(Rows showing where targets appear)

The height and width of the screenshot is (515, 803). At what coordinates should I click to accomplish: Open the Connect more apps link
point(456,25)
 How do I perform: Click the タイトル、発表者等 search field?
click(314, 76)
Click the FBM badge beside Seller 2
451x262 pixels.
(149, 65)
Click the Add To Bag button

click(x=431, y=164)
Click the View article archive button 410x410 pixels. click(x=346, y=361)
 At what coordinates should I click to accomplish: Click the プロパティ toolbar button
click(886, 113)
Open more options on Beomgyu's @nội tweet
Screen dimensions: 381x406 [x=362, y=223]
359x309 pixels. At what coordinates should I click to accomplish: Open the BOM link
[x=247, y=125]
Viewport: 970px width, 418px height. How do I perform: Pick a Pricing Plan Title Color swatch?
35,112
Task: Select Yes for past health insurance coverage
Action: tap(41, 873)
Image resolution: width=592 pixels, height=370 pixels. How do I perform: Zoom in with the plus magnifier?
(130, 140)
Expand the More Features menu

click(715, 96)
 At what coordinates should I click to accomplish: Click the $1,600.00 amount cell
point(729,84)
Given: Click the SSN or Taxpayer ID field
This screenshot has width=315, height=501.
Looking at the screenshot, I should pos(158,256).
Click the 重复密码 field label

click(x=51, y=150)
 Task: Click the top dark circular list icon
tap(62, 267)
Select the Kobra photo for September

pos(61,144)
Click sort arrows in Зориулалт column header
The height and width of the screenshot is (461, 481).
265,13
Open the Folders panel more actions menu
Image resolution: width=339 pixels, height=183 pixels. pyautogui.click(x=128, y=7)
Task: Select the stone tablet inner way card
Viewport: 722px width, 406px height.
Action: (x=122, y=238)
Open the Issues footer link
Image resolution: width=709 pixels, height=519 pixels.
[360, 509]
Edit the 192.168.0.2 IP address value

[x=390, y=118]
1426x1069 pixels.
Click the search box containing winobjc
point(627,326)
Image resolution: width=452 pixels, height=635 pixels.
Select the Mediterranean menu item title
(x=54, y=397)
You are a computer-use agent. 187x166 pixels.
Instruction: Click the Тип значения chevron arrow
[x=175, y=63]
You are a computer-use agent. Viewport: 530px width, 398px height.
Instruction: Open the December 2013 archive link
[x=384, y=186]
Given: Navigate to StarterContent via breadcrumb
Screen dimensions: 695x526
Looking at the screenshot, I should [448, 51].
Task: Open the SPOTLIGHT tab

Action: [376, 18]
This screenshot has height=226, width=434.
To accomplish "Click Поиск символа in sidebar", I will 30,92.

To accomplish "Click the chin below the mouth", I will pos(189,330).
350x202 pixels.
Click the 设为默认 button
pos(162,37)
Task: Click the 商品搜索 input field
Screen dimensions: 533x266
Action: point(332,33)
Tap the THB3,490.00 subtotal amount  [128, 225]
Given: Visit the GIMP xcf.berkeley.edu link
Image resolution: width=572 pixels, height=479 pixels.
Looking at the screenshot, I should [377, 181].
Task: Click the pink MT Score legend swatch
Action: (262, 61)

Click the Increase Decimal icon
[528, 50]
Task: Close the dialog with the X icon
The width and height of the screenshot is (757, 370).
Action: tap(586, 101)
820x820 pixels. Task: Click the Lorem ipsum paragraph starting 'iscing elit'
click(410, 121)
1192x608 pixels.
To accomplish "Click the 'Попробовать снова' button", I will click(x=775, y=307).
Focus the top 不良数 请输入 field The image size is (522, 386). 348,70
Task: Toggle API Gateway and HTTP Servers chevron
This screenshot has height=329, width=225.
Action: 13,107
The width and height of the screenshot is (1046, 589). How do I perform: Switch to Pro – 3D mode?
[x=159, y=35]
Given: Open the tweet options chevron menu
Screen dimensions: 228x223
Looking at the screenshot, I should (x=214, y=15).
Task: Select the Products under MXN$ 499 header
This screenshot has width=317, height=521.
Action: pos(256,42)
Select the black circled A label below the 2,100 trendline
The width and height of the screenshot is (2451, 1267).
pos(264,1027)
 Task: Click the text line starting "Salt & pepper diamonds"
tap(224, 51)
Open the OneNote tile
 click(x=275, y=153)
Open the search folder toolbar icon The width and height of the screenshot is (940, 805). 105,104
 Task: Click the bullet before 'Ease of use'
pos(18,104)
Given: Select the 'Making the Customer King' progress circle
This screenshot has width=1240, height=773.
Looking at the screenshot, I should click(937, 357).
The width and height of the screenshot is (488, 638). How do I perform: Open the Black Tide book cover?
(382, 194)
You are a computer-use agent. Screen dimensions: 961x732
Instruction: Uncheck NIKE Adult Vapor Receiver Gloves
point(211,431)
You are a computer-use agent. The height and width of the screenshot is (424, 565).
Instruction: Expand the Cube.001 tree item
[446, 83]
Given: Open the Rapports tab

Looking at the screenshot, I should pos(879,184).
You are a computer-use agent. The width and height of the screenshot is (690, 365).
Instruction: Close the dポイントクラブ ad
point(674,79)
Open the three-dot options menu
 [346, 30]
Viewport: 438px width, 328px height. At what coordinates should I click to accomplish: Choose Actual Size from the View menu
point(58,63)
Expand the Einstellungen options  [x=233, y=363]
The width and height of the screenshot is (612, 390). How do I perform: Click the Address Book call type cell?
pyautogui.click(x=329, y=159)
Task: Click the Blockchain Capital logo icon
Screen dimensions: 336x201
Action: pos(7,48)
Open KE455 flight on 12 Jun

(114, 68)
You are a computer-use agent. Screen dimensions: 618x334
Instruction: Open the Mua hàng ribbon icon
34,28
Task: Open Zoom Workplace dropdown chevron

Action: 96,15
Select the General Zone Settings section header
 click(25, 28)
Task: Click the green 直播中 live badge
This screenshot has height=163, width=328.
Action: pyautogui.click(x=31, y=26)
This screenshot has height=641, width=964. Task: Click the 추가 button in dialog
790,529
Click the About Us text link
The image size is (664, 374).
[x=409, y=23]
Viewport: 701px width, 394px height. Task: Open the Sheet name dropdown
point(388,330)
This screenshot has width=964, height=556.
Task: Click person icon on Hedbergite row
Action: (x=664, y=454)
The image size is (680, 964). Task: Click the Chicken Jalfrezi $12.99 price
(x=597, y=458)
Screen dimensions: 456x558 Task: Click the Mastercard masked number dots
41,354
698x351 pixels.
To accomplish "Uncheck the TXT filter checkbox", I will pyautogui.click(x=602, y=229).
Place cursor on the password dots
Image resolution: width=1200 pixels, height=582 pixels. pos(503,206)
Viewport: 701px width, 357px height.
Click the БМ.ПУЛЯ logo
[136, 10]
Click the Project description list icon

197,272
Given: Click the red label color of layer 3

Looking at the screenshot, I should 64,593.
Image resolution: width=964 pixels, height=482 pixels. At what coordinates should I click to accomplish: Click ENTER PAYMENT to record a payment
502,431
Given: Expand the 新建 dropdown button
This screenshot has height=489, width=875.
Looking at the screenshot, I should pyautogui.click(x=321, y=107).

__Description of the task__
Copy every one of the records above word for word, keeping each line as it stands.

__Exercise output__
The height and width of the screenshot is (515, 803). At what coordinates should I click to accomplish: Open the Connect more apps link
point(456,25)
 How do I perform: Click the タイトル、発表者等 search field?
click(314, 76)
Click the FBM badge beside Seller 2
451x262 pixels.
(149, 65)
Click the Add To Bag button

click(x=431, y=164)
Click the View article archive button 410x410 pixels. click(x=346, y=361)
 At what coordinates should I click to accomplish: Click the プロパティ toolbar button
click(886, 113)
Open more options on Beomgyu's @nội tweet
Screen dimensions: 381x406 [x=362, y=223]
359x309 pixels. At what coordinates should I click to accomplish: Open the BOM link
[x=247, y=125]
Viewport: 970px width, 418px height. How do I perform: Pick a Pricing Plan Title Color swatch?
35,112
Task: Select Yes for past health insurance coverage
Action: tap(41, 873)
Image resolution: width=592 pixels, height=370 pixels. How do I perform: Zoom in with the plus magnifier?
(130, 140)
Expand the More Features menu

click(715, 96)
 At what coordinates should I click to accomplish: Click the $1,600.00 amount cell
point(729,84)
Given: Click the SSN or Taxpayer ID field
This screenshot has width=315, height=501.
Looking at the screenshot, I should pos(158,256).
Click the 重复密码 field label

click(x=51, y=150)
 Task: Click the top dark circular list icon
tap(62, 267)
Select the Kobra photo for September

pos(61,144)
Click sort arrows in Зориулалт column header
The height and width of the screenshot is (461, 481).
265,13
Open the Folders panel more actions menu
Image resolution: width=339 pixels, height=183 pixels. pyautogui.click(x=128, y=7)
Task: Select the stone tablet inner way card
Viewport: 722px width, 406px height.
Action: (x=122, y=238)
Open the Issues footer link
Image resolution: width=709 pixels, height=519 pixels.
[360, 509]
Edit the 192.168.0.2 IP address value

[x=390, y=118]
1426x1069 pixels.
Click the search box containing winobjc
point(627,326)
Image resolution: width=452 pixels, height=635 pixels.
Select the Mediterranean menu item title
(x=54, y=397)
You are a computer-use agent. 187x166 pixels.
Instruction: Click the Тип значения chevron arrow
[x=175, y=63]
You are a computer-use agent. Viewport: 530px width, 398px height.
Instruction: Open the December 2013 archive link
[x=384, y=186]
Given: Navigate to StarterContent via breadcrumb
Screen dimensions: 695x526
Looking at the screenshot, I should [448, 51].
Task: Open the SPOTLIGHT tab

Action: [376, 18]
This screenshot has height=226, width=434.
To accomplish "Click Поиск символа in sidebar", I will 30,92.

To accomplish "Click the chin below the mouth", I will pos(189,330).
350x202 pixels.
Click the 设为默认 button
pos(162,37)
Task: Click the 商品搜索 input field
Screen dimensions: 533x266
Action: point(332,33)
Tap the THB3,490.00 subtotal amount  [128, 225]
Given: Visit the GIMP xcf.berkeley.edu link
Image resolution: width=572 pixels, height=479 pixels.
Looking at the screenshot, I should [377, 181].
Task: Click the pink MT Score legend swatch
Action: (262, 61)

Click the Increase Decimal icon
[528, 50]
Task: Close the dialog with the X icon
The width and height of the screenshot is (757, 370).
Action: tap(586, 101)
820x820 pixels. Task: Click the Lorem ipsum paragraph starting 'iscing elit'
click(410, 121)
1192x608 pixels.
To accomplish "Click the 'Попробовать снова' button", I will click(x=775, y=307).
Focus the top 不良数 请输入 field The image size is (522, 386). 348,70
Task: Toggle API Gateway and HTTP Servers chevron
This screenshot has height=329, width=225.
Action: 13,107
The width and height of the screenshot is (1046, 589). How do I perform: Switch to Pro – 3D mode?
[x=159, y=35]
Given: Open the tweet options chevron menu
Screen dimensions: 228x223
Looking at the screenshot, I should (x=214, y=15).
Task: Select the Products under MXN$ 499 header
This screenshot has width=317, height=521.
Action: pos(256,42)
Select the black circled A label below the 2,100 trendline
The width and height of the screenshot is (2451, 1267).
pos(264,1027)
 Task: Click the text line starting "Salt & pepper diamonds"
tap(224, 51)
Open the OneNote tile
 click(x=275, y=153)
Open the search folder toolbar icon The width and height of the screenshot is (940, 805). 105,104
 Task: Click the bullet before 'Ease of use'
pos(18,104)
Given: Select the 'Making the Customer King' progress circle
This screenshot has width=1240, height=773.
Looking at the screenshot, I should click(937, 357).
The width and height of the screenshot is (488, 638). How do I perform: Open the Black Tide book cover?
(382, 194)
You are a computer-use agent. Screen dimensions: 961x732
Instruction: Uncheck NIKE Adult Vapor Receiver Gloves
point(211,431)
You are a computer-use agent. The height and width of the screenshot is (424, 565).
Instruction: Expand the Cube.001 tree item
[446, 83]
Given: Open the Rapports tab

Looking at the screenshot, I should pos(879,184).
You are a computer-use agent. The width and height of the screenshot is (690, 365).
Instruction: Close the dポイントクラブ ad
point(674,79)
Open the three-dot options menu
 [346, 30]
Viewport: 438px width, 328px height. At what coordinates should I click to accomplish: Choose Actual Size from the View menu
point(58,63)
Expand the Einstellungen options  [x=233, y=363]
The width and height of the screenshot is (612, 390). How do I perform: Click the Address Book call type cell?
pyautogui.click(x=329, y=159)
Task: Click the Blockchain Capital logo icon
Screen dimensions: 336x201
Action: pos(7,48)
Open KE455 flight on 12 Jun

(114, 68)
You are a computer-use agent. Screen dimensions: 618x334
Instruction: Open the Mua hàng ribbon icon
34,28
Task: Open Zoom Workplace dropdown chevron

Action: 96,15
Select the General Zone Settings section header
 click(25, 28)
Task: Click the green 直播中 live badge
This screenshot has height=163, width=328.
Action: pyautogui.click(x=31, y=26)
This screenshot has height=641, width=964. Task: Click the 추가 button in dialog
790,529
Click the About Us text link
The image size is (664, 374).
[x=409, y=23]
Viewport: 701px width, 394px height. Task: Open the Sheet name dropdown
point(388,330)
This screenshot has width=964, height=556.
Task: Click person icon on Hedbergite row
Action: (x=664, y=454)
The image size is (680, 964). Task: Click the Chicken Jalfrezi $12.99 price
(x=597, y=458)
Screen dimensions: 456x558 Task: Click the Mastercard masked number dots
41,354
698x351 pixels.
To accomplish "Uncheck the TXT filter checkbox", I will pyautogui.click(x=602, y=229).
Place cursor on the password dots
Image resolution: width=1200 pixels, height=582 pixels. pos(503,206)
Viewport: 701px width, 357px height.
Click the БМ.ПУЛЯ logo
[136, 10]
Click the Project description list icon

197,272
Given: Click the red label color of layer 3

Looking at the screenshot, I should 64,593.
Image resolution: width=964 pixels, height=482 pixels. At what coordinates should I click to accomplish: Click ENTER PAYMENT to record a payment
502,431
Given: Expand the 新建 dropdown button
This screenshot has height=489, width=875.
Looking at the screenshot, I should pyautogui.click(x=321, y=107).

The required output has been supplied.